SERCAN
Şaşkın gözlerle Deniz le birbirimize baktıktan sonra hafifçe ağzımı sildim. Gülümsemeye çalışmaya çalışarak anneme döndüm. '' Anne eşyalarımızı ne yapıcaz. '' Annem garip bi tebessümle bize döndü '' Biz her şeyi ayarladık. '' Sonra birden kafama yıldırımlar inermiş gibi oldum. '' Anne fıstık ne olucak ? ! '' Sesimi hafifte olsa yükselttiğim için birden utandım.

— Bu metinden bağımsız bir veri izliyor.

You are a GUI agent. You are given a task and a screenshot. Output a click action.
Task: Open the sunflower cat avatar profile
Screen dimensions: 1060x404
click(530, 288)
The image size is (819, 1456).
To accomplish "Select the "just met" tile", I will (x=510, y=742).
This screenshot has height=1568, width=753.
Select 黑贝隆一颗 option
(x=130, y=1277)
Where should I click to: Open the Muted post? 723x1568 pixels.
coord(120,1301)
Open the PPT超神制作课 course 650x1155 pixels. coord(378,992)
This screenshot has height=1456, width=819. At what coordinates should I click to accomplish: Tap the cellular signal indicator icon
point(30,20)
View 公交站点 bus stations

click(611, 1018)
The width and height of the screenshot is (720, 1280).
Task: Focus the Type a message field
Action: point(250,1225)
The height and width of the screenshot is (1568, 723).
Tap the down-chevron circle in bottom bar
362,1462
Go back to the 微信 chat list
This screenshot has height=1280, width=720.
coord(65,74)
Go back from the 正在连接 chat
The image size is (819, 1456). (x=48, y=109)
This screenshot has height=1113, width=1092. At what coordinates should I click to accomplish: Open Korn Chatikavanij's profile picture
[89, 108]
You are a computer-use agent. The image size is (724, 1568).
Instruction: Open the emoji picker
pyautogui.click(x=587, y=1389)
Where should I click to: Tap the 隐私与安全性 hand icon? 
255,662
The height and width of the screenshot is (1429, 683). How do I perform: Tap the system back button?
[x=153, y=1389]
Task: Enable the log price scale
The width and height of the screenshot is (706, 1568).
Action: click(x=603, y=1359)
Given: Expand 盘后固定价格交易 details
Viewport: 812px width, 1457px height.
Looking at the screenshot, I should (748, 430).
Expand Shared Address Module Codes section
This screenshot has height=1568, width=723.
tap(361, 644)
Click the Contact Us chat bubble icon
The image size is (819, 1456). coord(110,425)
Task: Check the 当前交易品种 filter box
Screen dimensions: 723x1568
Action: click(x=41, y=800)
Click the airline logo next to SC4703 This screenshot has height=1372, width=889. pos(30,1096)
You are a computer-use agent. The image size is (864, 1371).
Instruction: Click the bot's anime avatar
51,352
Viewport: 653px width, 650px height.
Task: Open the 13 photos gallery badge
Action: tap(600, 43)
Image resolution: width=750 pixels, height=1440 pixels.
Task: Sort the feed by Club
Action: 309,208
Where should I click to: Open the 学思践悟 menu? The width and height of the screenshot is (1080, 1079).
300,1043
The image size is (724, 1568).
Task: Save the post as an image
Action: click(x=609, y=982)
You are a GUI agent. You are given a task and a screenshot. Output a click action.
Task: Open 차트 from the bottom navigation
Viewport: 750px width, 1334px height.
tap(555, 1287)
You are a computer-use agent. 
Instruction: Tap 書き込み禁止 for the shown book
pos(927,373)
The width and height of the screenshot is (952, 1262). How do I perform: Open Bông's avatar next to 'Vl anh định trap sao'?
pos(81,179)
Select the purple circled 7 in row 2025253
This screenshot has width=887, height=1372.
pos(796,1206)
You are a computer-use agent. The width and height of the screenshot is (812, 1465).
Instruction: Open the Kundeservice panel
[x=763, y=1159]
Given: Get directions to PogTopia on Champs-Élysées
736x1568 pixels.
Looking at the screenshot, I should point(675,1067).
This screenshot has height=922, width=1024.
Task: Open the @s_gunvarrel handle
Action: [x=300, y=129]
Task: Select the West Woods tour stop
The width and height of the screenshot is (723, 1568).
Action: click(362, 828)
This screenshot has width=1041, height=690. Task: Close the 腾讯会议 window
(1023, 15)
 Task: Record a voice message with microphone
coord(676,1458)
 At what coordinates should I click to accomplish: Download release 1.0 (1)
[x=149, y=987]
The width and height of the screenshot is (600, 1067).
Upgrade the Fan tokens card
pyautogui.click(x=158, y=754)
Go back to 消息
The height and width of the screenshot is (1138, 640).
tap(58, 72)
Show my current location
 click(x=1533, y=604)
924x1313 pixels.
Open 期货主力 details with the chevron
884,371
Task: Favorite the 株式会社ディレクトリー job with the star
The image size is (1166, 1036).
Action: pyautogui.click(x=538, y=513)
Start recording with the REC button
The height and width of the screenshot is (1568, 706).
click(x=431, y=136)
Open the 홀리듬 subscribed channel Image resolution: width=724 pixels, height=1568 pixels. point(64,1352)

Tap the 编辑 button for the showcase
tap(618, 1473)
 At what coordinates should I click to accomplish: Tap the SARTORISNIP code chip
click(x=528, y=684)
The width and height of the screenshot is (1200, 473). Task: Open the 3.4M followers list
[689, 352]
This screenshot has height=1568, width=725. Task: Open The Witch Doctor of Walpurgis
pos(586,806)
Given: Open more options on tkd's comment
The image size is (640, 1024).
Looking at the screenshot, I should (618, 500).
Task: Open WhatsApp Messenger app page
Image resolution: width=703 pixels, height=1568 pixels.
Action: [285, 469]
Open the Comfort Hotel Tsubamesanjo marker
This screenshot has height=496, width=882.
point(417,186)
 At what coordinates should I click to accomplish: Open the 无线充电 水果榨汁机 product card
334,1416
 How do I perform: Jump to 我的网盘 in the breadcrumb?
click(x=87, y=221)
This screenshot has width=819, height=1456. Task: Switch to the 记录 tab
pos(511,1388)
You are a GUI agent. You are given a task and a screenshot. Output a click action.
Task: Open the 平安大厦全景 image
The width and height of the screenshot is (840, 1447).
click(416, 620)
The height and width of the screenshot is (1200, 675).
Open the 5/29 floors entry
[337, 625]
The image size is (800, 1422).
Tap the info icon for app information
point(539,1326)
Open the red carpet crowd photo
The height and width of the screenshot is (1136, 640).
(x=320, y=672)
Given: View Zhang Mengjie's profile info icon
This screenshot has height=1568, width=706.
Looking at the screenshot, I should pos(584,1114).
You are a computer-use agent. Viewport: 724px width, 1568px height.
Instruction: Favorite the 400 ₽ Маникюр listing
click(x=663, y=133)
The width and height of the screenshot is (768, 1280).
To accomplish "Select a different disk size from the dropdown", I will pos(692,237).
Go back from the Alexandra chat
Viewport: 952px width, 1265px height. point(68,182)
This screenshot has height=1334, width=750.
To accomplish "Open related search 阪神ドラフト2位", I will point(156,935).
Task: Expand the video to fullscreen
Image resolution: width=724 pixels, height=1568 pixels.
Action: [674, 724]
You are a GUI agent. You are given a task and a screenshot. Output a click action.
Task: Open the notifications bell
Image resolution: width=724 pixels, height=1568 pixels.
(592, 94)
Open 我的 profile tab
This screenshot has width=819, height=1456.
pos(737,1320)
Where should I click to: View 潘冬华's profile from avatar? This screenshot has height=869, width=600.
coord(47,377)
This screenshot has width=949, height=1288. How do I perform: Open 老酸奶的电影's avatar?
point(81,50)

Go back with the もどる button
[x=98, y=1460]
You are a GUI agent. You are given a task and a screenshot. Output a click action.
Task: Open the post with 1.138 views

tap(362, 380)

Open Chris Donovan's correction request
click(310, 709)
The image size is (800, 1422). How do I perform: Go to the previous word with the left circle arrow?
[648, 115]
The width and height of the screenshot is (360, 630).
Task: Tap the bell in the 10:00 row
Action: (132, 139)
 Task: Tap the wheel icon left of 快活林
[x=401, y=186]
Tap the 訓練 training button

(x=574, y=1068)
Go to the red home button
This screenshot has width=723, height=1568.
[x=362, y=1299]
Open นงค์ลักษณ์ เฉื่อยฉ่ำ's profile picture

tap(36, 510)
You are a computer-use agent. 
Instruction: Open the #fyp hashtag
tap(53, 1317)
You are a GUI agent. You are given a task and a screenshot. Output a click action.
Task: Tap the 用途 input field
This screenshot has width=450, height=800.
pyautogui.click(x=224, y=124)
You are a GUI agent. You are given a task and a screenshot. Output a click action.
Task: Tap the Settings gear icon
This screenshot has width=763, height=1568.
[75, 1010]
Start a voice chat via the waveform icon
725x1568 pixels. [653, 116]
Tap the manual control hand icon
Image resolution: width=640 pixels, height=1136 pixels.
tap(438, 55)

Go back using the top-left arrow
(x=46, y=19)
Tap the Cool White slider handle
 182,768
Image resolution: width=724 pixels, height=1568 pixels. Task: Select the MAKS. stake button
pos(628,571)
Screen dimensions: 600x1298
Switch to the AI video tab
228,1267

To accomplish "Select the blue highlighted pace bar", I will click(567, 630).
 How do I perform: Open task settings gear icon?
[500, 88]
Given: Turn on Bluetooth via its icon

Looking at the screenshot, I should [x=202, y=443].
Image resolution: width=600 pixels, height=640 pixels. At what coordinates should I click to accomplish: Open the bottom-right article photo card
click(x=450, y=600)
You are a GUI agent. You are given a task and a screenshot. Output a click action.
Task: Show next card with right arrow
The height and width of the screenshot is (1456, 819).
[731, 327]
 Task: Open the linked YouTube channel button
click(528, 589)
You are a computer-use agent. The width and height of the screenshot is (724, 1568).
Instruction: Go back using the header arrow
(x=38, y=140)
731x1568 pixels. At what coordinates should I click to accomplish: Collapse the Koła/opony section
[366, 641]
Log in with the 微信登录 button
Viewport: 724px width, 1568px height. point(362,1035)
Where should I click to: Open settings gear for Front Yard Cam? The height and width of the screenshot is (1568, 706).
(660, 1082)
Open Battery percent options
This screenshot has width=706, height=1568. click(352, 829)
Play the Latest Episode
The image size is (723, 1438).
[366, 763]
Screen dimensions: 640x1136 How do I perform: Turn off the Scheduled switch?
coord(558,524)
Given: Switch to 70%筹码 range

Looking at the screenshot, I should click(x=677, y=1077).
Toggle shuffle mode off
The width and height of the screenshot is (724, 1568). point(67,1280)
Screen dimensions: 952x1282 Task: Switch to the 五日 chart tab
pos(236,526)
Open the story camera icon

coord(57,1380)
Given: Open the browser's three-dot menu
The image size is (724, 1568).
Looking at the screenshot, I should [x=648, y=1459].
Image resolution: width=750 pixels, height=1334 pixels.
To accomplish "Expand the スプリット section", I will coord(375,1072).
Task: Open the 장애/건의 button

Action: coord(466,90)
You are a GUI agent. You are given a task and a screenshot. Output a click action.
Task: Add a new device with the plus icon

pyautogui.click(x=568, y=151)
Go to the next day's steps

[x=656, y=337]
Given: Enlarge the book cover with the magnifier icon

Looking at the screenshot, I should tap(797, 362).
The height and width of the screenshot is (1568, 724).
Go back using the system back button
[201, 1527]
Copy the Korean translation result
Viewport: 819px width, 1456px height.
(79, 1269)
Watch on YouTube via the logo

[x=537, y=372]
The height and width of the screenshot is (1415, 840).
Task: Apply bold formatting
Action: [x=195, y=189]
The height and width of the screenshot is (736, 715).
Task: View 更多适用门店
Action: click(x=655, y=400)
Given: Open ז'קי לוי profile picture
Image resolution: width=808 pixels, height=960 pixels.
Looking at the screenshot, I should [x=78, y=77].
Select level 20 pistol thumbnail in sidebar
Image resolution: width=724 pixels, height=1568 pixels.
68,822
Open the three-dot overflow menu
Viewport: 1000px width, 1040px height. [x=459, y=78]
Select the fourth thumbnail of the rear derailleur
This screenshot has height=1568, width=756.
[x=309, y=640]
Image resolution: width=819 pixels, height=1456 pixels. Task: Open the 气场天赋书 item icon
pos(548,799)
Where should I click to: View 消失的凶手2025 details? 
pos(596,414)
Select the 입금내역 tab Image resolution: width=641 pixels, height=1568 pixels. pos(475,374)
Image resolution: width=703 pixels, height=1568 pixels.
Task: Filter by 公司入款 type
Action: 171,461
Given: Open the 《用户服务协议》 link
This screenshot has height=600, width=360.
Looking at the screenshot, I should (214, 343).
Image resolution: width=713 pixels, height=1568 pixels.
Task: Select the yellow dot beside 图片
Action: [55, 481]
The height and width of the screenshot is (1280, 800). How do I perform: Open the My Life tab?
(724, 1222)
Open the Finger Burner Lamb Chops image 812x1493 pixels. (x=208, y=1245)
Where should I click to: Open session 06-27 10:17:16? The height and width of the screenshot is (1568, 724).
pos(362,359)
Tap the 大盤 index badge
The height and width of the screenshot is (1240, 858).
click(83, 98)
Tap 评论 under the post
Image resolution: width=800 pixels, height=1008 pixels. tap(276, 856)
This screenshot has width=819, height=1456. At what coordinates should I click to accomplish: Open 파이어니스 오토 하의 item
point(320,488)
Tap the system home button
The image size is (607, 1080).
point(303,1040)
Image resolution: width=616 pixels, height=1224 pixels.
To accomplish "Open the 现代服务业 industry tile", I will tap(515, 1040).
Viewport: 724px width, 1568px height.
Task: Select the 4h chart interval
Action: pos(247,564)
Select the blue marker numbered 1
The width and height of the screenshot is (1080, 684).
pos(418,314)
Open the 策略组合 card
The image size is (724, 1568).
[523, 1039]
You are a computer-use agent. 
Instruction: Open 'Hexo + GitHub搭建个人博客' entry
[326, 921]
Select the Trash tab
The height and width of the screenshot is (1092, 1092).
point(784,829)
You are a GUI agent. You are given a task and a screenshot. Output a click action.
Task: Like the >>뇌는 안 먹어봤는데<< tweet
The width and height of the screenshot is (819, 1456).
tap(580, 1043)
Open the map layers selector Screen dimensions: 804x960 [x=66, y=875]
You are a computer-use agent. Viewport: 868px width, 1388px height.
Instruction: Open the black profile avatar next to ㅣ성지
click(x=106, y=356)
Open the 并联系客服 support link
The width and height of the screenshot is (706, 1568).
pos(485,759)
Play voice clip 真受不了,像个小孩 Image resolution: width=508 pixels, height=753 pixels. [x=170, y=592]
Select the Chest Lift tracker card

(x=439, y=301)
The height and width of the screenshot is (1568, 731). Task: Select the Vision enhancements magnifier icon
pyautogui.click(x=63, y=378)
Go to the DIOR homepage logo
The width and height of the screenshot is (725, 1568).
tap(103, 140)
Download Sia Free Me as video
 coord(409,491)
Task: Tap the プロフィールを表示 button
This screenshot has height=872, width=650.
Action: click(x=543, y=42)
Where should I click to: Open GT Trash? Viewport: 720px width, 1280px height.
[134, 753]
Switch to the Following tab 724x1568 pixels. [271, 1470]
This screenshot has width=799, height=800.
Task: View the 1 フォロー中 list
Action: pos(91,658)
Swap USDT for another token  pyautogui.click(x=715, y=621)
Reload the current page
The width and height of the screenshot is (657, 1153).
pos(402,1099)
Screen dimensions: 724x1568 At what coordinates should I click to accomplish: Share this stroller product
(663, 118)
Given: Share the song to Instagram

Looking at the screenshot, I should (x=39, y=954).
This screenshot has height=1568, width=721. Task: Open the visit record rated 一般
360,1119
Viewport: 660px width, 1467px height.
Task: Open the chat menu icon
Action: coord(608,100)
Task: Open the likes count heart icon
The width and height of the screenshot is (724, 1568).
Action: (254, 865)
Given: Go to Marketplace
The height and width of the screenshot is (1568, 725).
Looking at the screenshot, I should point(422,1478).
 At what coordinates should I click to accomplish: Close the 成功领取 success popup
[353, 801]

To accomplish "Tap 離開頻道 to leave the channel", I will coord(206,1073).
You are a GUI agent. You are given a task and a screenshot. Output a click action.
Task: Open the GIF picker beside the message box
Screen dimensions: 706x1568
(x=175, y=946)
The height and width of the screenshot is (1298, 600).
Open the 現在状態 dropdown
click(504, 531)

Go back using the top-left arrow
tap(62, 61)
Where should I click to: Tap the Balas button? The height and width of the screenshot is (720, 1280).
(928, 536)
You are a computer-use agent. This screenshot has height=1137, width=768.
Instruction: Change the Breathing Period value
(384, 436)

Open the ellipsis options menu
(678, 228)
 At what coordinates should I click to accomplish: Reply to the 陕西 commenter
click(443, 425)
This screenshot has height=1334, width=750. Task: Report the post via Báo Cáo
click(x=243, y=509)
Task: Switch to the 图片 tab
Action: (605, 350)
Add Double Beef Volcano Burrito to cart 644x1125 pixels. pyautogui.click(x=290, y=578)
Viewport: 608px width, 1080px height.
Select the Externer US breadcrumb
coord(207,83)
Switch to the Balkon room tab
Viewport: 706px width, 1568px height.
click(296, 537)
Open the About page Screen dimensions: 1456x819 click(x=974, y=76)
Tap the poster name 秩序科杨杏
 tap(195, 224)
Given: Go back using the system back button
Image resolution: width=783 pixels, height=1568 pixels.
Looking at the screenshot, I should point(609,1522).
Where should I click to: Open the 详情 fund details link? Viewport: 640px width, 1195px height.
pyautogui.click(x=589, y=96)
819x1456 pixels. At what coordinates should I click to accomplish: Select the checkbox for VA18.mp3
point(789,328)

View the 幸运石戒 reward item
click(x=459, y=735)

Annem elini saçlarının arasında gezdirdi '' Onu hiç düşünmemiştim bak. '' Müstakbel babam (!) bana ve anneme gülümseyereak baktı. '' Fıstık kim ? '' Annem iç çekerek konuştu. '' Sercan ın kedisi. '' Deniz bi bana bide babasına bakıp konuştu. '' Kedi varsa ben yokum. '' Bunu beklemiyordum tabiki. Kafamı sallayarak anneme baktım '' Fıstık yoksa gelmiyorum ! '' Sonra dışarı çıktım. Hava almaya ihtiyacım var.
DENİZ
Ne olmuştu şimdi ? Sadece bi kedi sonuçta. Cici annem zoraki bi gülümsemeyle konuştu. '' O kedi ona babasından kalan son şey. Özür dileriz. '' Cici annem tam kalkıyorduki babam onu durdurdu. '' Deniz, oğlum hadi git bak bi Sercan a. Sonuçta senin hatan. '' Benim hatam mı ? WTF ? Nasıl benim hatam ya. Evet hata yaptım sonuç olarak babasının hatırası falan filan.. Babam bana sertçe bakınca buna mecbur kaldım ve dışarı çıktım. Orda öylece bağdaş kurmuştu. Restorantın çimenlik bahçesinde böyle oturan bi kız görmeye alışık değildi insanlar. Boğazımı temizleyip yanına yaklaştım ''Sercan ? '' Hafifçe bana bakıp kafasını yeniden çevirdi. Ah ne kibarca ! '' İçeri geçmemiz gerek. ''
SERCAN
Söylediği o saçma söz üzerine tek söylediği bu muydu ? Ah ne kibarca ! '' Ben gelmiyorum. '' Bana bakıp iç geçirdiğini görebiliyordum. Kahretsinki kot çeketimi almamıştım ve dışarısı soğuktu. Bana baktı ve gözlerini kıstı. '' Sen üşüyor musun ? '' Hafifçe yüzümü ona doğru çevirdim ve cevap vermedim. Zaten o da beni zor durumda bırakmadan konuyu değiştirdi. '' Bak, seni anlıyorum ama sen de beni anla. O kediyi eve alamayız. Ona sertçe bakabilirdim ama Fıstık ı eve almama fikri bile gözlerimin dolmasına yetiyordu. Babam onu bana 7 yaşındayken almıştı ve 8 yıldır bizdeydi. Onu dışarı bırakamazdım. Sesimin titremesini önemsemeden konuştum '' Dinle, o sekiz yıldır bende ve ben onu bırak-amam ''
DENİZ
Ağlıyor muydu ? Hafifçe ona baktım. Henüz değil. Bu sert kızında zaafları vardı. Biraz daha bu saçma meselenin üstüne gidersem ağlayacağına emindim. Üstüne gitmeden konuyu kapattım. Tamam bu seferlik o kazanmış olabilirdi ama o iğrenç yaratık odama girerse gözünün yaşına bakmam basardım tekmeyi. O sırada Cici annem le babamın hesabı istediğini gördüm. Ona hafifçe dokundum. Teni cidden buz gibiydi. '' Gidiyoruz sanırım. İçeri geçelim mi ? '' '' Hayır, madem gidicez burda bekleyelim. '' Tanrım ne inat bi kızdı bu böyle. '' Buz gibi olmuşsun Sercan. '' Alaycı bi gülümsemeyle bana baktı. '' Öldürmez ya ? '' Bu kızla fena halde işimiz vardı. Şimdi bide evlerine uğrayıp o çerez isimli saçma yaratığı alacaktık. Eğer sesinin titremesi içime işlemese bunu hayatta yapmazdım.